Created 12-06-2015 12:03 AM
Hadoop has long stressed moving the code to the data, both because it's faster to move the code than to move the data, and more importantly because the network is a limited shared resource that can easily be swamped. Erasure coding would seem to require that a large proportion of the data must move across the network because the contents of a single block will reside on multiple nodes. This would presumably apply not just the ToR switch, but the shared network as well, if the ability to tolerate the loss of a rack is preserved.
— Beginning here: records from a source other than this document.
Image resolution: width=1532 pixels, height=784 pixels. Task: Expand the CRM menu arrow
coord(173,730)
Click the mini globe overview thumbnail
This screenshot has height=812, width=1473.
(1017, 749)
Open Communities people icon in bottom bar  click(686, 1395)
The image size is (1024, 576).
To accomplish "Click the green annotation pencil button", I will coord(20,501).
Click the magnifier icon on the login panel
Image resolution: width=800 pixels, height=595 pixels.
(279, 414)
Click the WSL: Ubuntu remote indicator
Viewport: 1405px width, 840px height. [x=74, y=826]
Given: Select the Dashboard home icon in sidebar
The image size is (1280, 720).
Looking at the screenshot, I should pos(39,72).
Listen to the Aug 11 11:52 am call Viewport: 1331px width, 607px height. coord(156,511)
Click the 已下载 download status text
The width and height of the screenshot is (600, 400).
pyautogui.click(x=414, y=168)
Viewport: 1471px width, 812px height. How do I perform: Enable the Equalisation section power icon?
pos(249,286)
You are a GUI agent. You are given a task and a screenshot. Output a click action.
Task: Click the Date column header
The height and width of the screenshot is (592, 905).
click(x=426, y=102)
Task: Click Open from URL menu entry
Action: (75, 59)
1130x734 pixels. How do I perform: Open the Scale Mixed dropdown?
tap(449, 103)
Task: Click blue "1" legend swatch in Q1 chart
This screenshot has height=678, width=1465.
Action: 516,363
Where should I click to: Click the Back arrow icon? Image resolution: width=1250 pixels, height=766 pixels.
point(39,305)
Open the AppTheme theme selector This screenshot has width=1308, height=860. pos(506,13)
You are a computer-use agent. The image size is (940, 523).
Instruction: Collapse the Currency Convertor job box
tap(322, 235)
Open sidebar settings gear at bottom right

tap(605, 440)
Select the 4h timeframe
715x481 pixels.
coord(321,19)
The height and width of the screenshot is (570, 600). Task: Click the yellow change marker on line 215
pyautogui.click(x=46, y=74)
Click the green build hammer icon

Is this true and how are these principles reconciled?
Created 12-09-2015 01:42 PM
Note also you are going to get less IO bandwidth, as you move from 3 replicas (and hence 3 places to run code locally), to what is essentially a single replica, with the data spread across the network.
Erasure coding is for best storing cold data where the improvements in storage density is tangible: it will hurt performance through
-loss of locality (network layer)
-loss of replicas (disk IO layer)
-need to rebuild the raw data (CPU overhead)
I don't think we have any figures yet on the impact.
On a brighter note, 10GbE ToR switches are falling in price, so you could thing about going to 10 Gb on-rack, even if the backbone remains a bottleneck
Created 12-06-2015 12:59 PM
Not sure if you have seen this https://issues.apache.org/jira/browse/HDFS-8030
HDFS Erasure Coding Phase I (HDFS7285) enables EC based on the striped format. It achieves space saving but gives up data locality. Phase II of this project aims to support similar space saving based on the contiguous block layout.
Created 12-09-2015 01:42 PM
Note also you are going to get less IO bandwidth, as you move from 3 replicas (and hence 3 places to run code locally), to what is essentially a single replica, with the data spread across the network.
Erasure coding is for best storing cold data where the improvements in storage density is tangible: it will hurt performance through
-loss of locality (network layer)
-loss of replicas (disk IO layer)
-need to rebuild the raw data (CPU overhead)
I don't think we have any figures yet on the impact.
On a brighter note, 10GbE ToR switches are falling in price, so you could thing about going to 10 Gb on-rack, even if the backbone remains a bottleneck
Created 12-09-2015 04:47 PM
The documentation seems to suggest that the normal mode of use would be to have one reconstituted replica sitting around and that reconstituting an encoded block would be done only if this isn't the case. Keeping a block by default would eliminate most of the space savings because the data would expand from 1.6 to 2.6 times the raw file size. Why not have a policy that for leaves a single size copy for a limited time after a block is used? A "working set" as it were, so if you've used a block in the last X hours the decoded block won't be deleted.